Methods: This retrospective study reviewed a cohort of pregnant patients with confirmed COVID-19 admitted to Texas Tech University Health Sciences Center and its affiliated University Medical Center between April 12, 2020, and January 25, 2021
Results: Thirty-six patients met inclusion criteria. The average patient age was 29 ± 4.8 years, and 61.1% of patients identified their ethnicity as Hispanic or Latino origin. The mean length of stay was 3.3 ± 3.6 days, and the remaining number of weeks of pregnancy at delivery was 37.8 ± 2.3 weeks. No deaths occurred in the mothers; three pregnancies did not result in a live birth.

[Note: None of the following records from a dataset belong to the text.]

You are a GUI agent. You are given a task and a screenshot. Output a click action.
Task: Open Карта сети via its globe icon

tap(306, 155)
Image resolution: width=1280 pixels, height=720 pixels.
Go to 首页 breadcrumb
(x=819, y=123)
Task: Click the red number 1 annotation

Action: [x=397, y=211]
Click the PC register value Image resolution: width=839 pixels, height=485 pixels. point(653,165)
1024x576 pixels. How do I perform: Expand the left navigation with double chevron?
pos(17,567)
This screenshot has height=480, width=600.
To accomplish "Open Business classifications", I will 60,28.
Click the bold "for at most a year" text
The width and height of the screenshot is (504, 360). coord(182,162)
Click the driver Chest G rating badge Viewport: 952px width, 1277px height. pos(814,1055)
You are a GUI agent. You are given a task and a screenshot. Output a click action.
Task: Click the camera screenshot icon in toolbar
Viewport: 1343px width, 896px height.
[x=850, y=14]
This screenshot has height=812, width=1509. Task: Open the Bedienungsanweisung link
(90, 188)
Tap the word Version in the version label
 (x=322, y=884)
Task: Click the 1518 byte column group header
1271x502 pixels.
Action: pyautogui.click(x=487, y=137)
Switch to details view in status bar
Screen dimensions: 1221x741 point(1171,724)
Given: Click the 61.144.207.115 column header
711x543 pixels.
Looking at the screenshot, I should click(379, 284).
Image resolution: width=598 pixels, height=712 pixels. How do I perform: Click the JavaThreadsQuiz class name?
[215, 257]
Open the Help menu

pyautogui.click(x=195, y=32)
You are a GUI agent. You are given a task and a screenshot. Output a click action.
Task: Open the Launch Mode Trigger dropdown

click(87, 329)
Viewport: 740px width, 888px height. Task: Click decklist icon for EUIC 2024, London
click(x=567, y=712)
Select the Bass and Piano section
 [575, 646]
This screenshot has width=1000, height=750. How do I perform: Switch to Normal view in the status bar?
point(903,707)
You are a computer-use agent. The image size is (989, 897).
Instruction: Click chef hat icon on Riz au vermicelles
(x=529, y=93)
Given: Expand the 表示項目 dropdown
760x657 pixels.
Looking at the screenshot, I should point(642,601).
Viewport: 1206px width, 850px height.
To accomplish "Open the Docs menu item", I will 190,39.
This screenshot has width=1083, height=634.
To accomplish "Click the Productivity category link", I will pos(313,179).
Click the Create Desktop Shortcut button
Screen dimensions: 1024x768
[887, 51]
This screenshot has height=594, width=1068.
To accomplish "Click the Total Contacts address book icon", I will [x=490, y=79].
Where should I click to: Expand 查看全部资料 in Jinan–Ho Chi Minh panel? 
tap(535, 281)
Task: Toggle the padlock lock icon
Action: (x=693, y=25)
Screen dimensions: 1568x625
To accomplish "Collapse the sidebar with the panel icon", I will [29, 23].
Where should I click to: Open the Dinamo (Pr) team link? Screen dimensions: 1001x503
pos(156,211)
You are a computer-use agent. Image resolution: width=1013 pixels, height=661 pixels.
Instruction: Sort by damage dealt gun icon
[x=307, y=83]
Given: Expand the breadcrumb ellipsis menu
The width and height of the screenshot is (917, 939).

Notable findings included an increased rate of pre-term births (18.2%), an increased rate of NICU admissions (16.7%), and an increased rate of gestational diabetes (13.9%) compared to national averages in pregnant women.
Conclusions: Many of our findings confirmed the existing literature concerning pregnancy outcomes among COVID-19-positive pregnant women, including relatively high preterm birth and NICU admission rates. The number of women who identified their ethnicity as Hispanic or Latino was high, which may reflect the overall demographics in West Texas. Furthermore, our gestational diabetes rate was also higher than the national average, possibly reflecting the high obesity rates in this area. We recommend further research on the mechanisms of preterm birth in COVID-19 illness and on ways to improve the health and healthcare outcomes in West Texas residents.